PASSAGE SHOWN start
It's a slippery slope, Molly, no pun intended.
On Jul 13, 9:19 am, Molly Brogan <[email protected]> wrote:
> Please don't think I am advocating for an exclusionary group, dear
> Slip. But I do wonder at the dynamic here. I know the admin does a
> stellar job and am always grateful. Human behavior has always been
> fascinating to me, especially my own. We often walk in the shadow
> areas together and this may be one of those times. I hope you don't
> mind my wondering out loud. I was also wondering if anyone else sees
> what I see...another of my past times. Thanks for playing Slip.
>
> On Jul 13, 10:14 am, Slip Disc <[email protected]> wrote:
>
> > Yep, it's clearly a bit of a dilemma the way you present it. Maybe we
> > should have a specified page/room/forum specifically designated and
> > confined to intelligent discourse, where intrusion posts are
> > immediately removed and continually moderated. Possibly a separate
> > sign in page to the, let's say, upper room. Public access is just
> > that and there are no safety mechanisms in place that would not appear
> > as discrimination or censureship.
>
> > On Jul 13, 8:55 am, Molly Brogan <[email protected]> wrote:
>
> > > I was thinking more of an examination of what we get out of running
> > > through the same old argument with someone over and over again, or
> > > allowing threads to by hijacked off topic again and again by the same
> > > persons anger. The internet group is, in many ways, a new phenomena
> > > and just coming into an age where it can be a productive tool or
> > > inspiration to our lives. But given the number of unbalanced people
> > > using the web for their own agenda, how do we identify them, and
> > > continue to retain something of value? I am not sure it should be
> > > left up to the moderators only, as they will suspect that if the
> > > members continue to engage folks with these behaviors in debate, it
> > > might be acceptable or necessary.
>
> > > The pattern I see in this group is that we take turns engaging and
> > > managing attacks and nonsense until the moderators take over. If we
> > > truly get something out of that type of engagement, then the group is
> > > benefiting. There are groups all over the internet involved in flame
> > > wars. It is not uncommon. I sometimes read the comments on u tube
> > > posts and it is apparent that people just have the need to spout off
> > > in irrational and angry ways. I think we have something much more
> > > valuable here, and wonder if we don't lose articulate, intelligent
> > > folks when we engage like this. Do we truly need a Chaz in the group
> > > dynamic?
>
> > > Please believe that I am just trying to understand, and find it
> > > somewhat fascinating. But also get quite frustrated when we have some
> > > great threads going and they get lost in the BS.
PASSAGE SHOWN end
TASK DETAILS
Reproduce verbatim the part of the forum thread starting at "On Jul 13, 9:19" and ending at "for playing Slip.". The records that come next are not needed here.
MATERIAL SHOWN start
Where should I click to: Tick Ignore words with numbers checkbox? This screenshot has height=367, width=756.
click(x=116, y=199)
MATERIAL SHOWN end
MATERIAL SHOWN start
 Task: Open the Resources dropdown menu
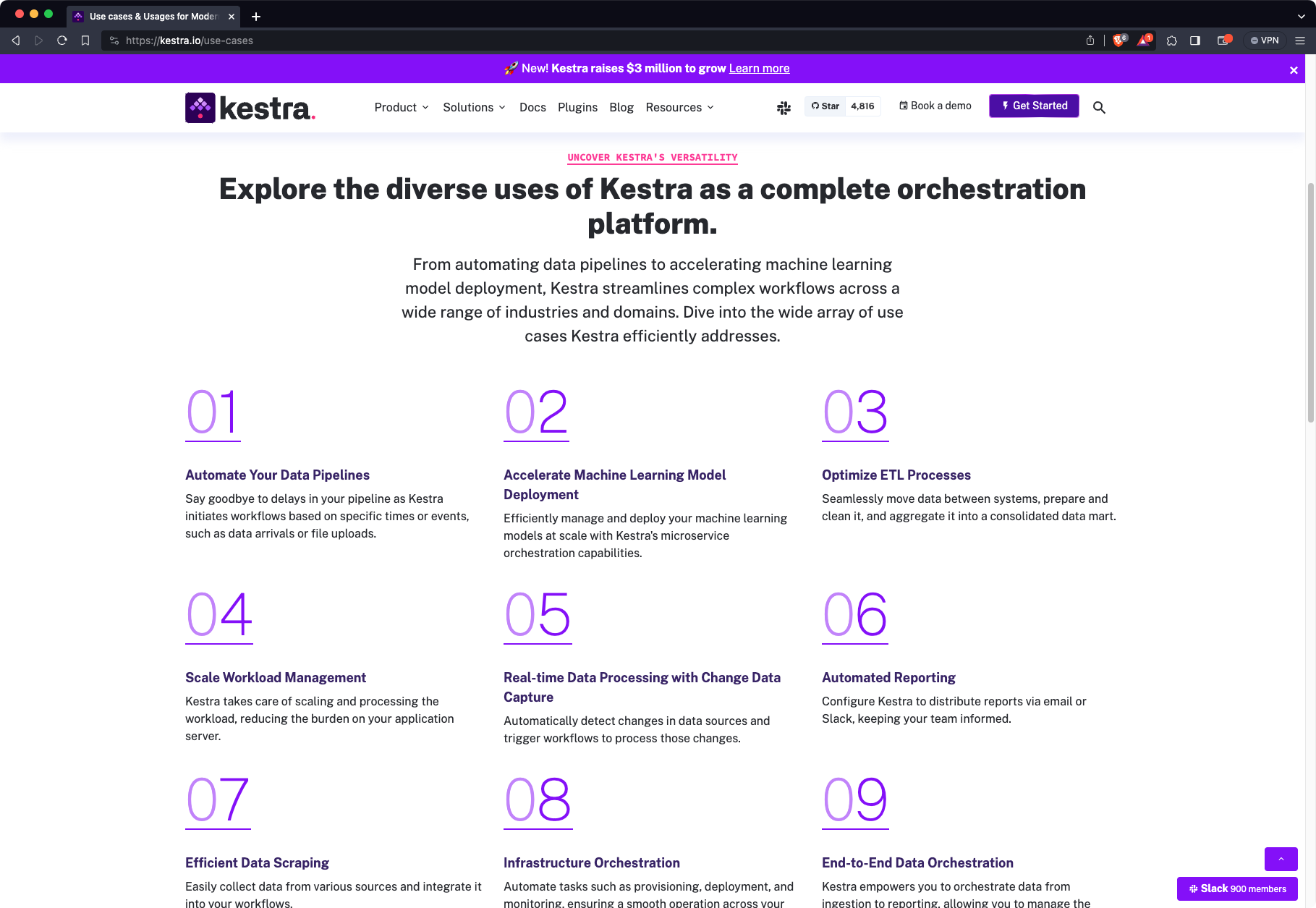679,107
MATERIAL SHOWN end
TASK RESPONSE
On Jul 13, 9:19 am, Molly Brogan <[email protected]> wrote:
> Please don't think I am advocating for an exclusionary group, dear
> Slip. But I do wonder at the dynamic here. I know the admin does a
> stellar job and am always grateful. Human behavior has always been
> fascinating to me, especially my own. We often walk in the shadow
> areas together and this may be one of those times. I hope you don't
> mind my wondering out loud. I was also wondering if anyone else sees
> what I see...another of my past times. Thanks for playing Slip.